EXERCISE ▸
Write down each of the records again, exactly and in full.
>>>
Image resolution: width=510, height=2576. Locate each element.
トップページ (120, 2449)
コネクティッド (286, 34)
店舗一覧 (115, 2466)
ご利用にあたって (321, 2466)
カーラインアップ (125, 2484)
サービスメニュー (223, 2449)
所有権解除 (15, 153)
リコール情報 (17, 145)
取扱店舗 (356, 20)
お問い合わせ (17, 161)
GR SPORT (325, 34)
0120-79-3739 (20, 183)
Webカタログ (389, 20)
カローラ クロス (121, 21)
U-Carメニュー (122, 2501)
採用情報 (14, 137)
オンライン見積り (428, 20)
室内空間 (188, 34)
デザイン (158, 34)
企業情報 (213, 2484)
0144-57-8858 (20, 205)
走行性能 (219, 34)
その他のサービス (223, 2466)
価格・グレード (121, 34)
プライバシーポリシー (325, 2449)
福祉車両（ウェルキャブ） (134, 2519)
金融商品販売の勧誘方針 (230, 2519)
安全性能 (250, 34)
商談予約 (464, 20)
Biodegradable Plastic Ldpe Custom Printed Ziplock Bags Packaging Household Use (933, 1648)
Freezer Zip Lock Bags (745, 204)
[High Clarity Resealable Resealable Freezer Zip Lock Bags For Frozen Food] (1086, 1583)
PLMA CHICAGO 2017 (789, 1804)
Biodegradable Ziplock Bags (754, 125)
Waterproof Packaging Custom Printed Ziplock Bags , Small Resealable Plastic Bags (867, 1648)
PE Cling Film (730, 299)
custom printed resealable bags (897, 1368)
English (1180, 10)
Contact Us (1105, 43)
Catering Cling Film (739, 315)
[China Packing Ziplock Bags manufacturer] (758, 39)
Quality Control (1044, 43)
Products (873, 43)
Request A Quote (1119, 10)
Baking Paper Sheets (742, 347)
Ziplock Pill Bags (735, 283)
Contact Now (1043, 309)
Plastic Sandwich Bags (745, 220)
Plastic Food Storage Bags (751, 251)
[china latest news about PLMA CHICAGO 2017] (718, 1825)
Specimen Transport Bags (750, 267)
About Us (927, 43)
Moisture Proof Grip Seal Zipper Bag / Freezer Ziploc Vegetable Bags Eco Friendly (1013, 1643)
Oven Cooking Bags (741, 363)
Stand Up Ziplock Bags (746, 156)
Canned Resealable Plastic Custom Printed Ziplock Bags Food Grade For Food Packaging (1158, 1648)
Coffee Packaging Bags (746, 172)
<<<
ANSWER TO THIS PROBLEM ▸
Image resolution: width=510, height=2576. Locate each element.
トップページ (120, 2449)
コネクティッド (286, 34)
店舗一覧 (115, 2466)
ご利用にあたって (321, 2466)
カーラインアップ (125, 2484)
サービスメニュー (223, 2449)
所有権解除 (15, 153)
リコール情報 (17, 145)
取扱店舗 (356, 20)
お問い合わせ (17, 161)
GR SPORT (325, 34)
0120-79-3739 (20, 183)
Webカタログ (389, 20)
カローラ クロス (121, 21)
U-Carメニュー (122, 2501)
採用情報 (14, 137)
オンライン見積り (428, 20)
室内空間 (188, 34)
デザイン (158, 34)
企業情報 (213, 2484)
0144-57-8858 (20, 205)
走行性能 (219, 34)
その他のサービス (223, 2466)
価格・グレード (121, 34)
プライバシーポリシー (325, 2449)
福祉車両（ウェルキャブ） (134, 2519)
金融商品販売の勧誘方針 (230, 2519)
安全性能 (250, 34)
商談予約 (464, 20)
Biodegradable Plastic Ldpe Custom Printed Ziplock Bags Packaging Household Use (933, 1648)
Freezer Zip Lock Bags (745, 204)
[High Clarity Resealable Resealable Freezer Zip Lock Bags For Frozen Food] (1086, 1583)
PLMA CHICAGO 2017 (789, 1804)
Biodegradable Ziplock Bags (754, 125)
Waterproof Packaging Custom Printed Ziplock Bags , Small Resealable Plastic Bags (867, 1648)
PE Cling Film (730, 299)
custom printed resealable bags (897, 1368)
English (1180, 10)
Contact Us (1105, 43)
Catering Cling Film (739, 315)
[China Packing Ziplock Bags manufacturer] (758, 39)
Quality Control (1044, 43)
Products (873, 43)
Request A Quote (1119, 10)
Baking Paper Sheets (742, 347)
Ziplock Pill Bags (735, 283)
Contact Now (1043, 309)
Plastic Sandwich Bags (745, 220)
Plastic Food Storage Bags (751, 251)
[china latest news about PLMA CHICAGO 2017] (718, 1825)
Specimen Transport Bags (750, 267)
About Us (927, 43)
Moisture Proof Grip Seal Zipper Bag / Freezer Ziploc Vegetable Bags Eco Friendly (1013, 1643)
Oven Cooking Bags (741, 363)
Stand Up Ziplock Bags (746, 156)
Canned Resealable Plastic Custom Printed Ziplock Bags Food Grade For Food Packaging (1158, 1648)
Coffee Packaging Bags (746, 172)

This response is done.